A Novel Immune Evasion Mechanism by Human Alphaherpesviruses

Type I interferon induced MxA has antiviral activity against RNA viruses. Here we demonstrate a previously unrecognized MxA isoform induced by herpes simplex virus‐1 (HSV‐1) in human fibroblasts. Transcript encoding MxA splice variant has a deletion in Exons 14–16 which encode a central interactive domain associated with recognition of viral nucleocapsids and is predicted to encode a novel peptide sequence at the C‐terminal region as compared with IFN ‐induced MxA prototype.
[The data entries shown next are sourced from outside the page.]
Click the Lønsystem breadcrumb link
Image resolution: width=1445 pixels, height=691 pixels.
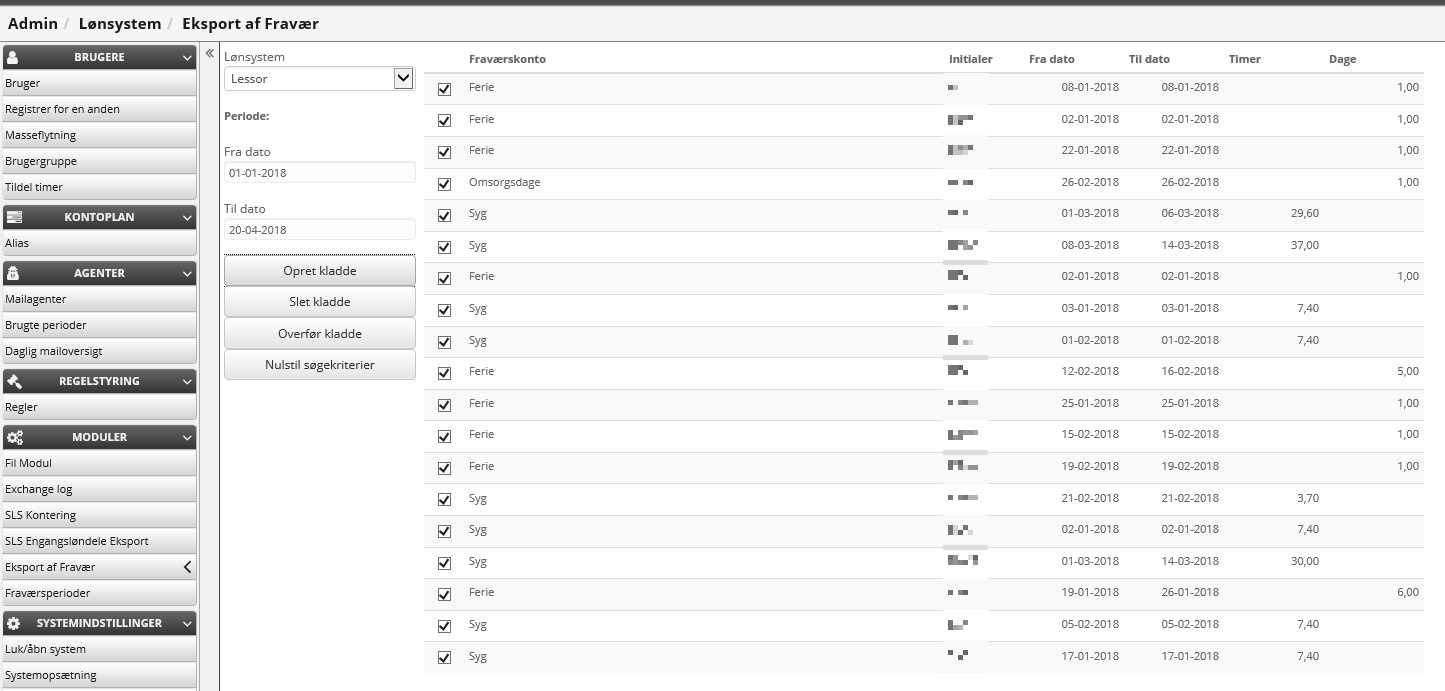120,23
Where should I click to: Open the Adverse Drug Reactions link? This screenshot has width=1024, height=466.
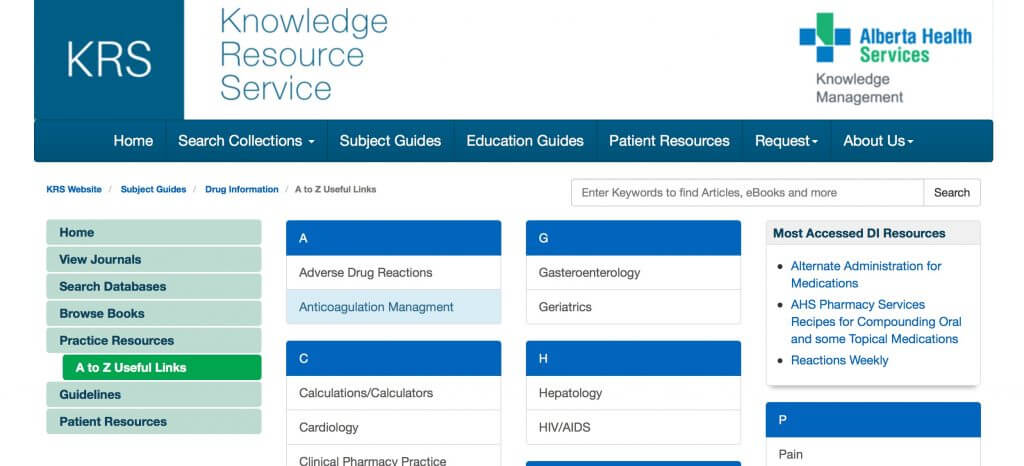pos(366,273)
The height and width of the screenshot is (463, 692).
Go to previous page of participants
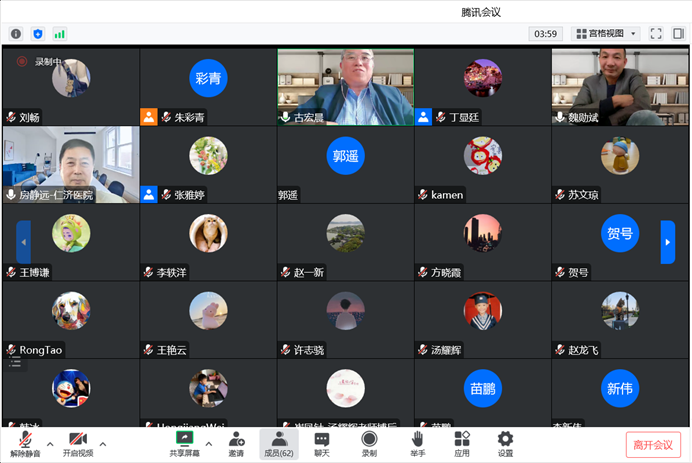(24, 242)
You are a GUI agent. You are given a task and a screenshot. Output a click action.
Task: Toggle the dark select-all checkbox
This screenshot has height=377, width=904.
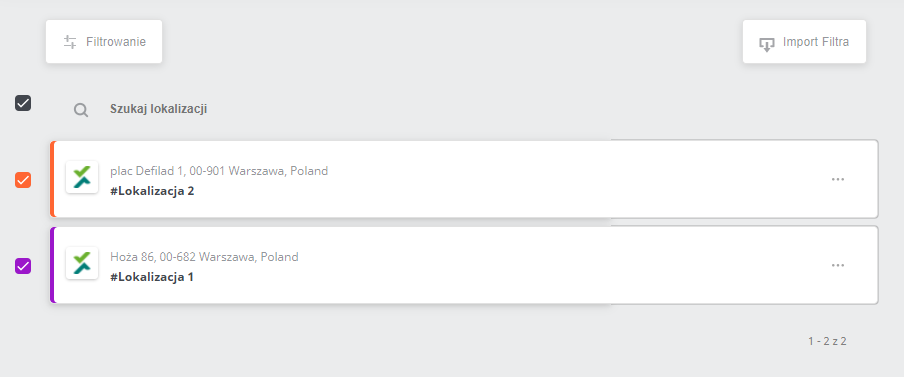point(23,104)
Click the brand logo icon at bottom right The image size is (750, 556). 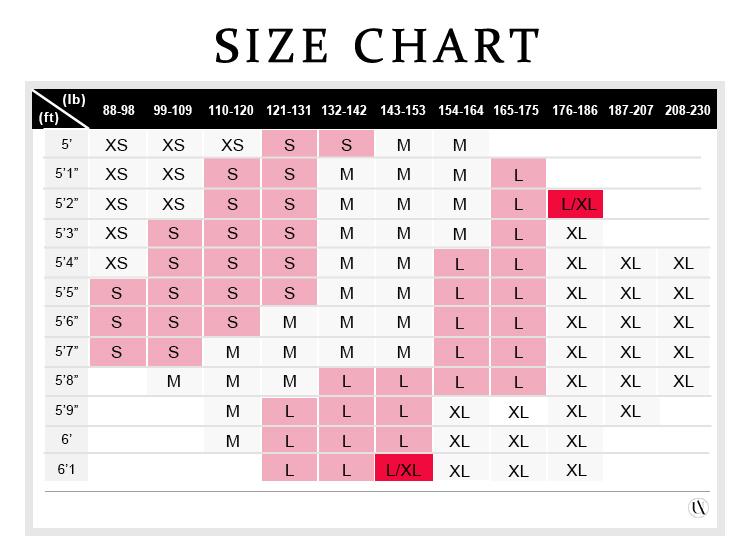click(x=698, y=507)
Polyclonal antiserum raised in rabbit against C‐terminal half of MxA splice variant demonstrated that HSV‐1 induced variant MxA undergoes nuclear translocation associated with viral replication compartment. Infection of variant MxA‐overexpressing fibroblasts with HSV‐1 resulted in the enhancement of viral yields but the yields were decreased in MxA‐knockdown cell by siRNA, suggesting that HSV‐1 induced MxA splice variant enhances viral replication. Both IFN‐ α and HSV‐1 are able to activate the promoter of MxA in luciferase reporter assay; however, only the MxA variant is translated in virus‐infected cells. Thus, differential expression of MxA controlled by IFN‐α or HSV‐1 could result in the increase of host resistance or favoring viral replication, depending on stimulating event. In summary, modulation of cellular mRNA could be a novel mechanism for human alphaherpesviruses to avoid innate immune detection.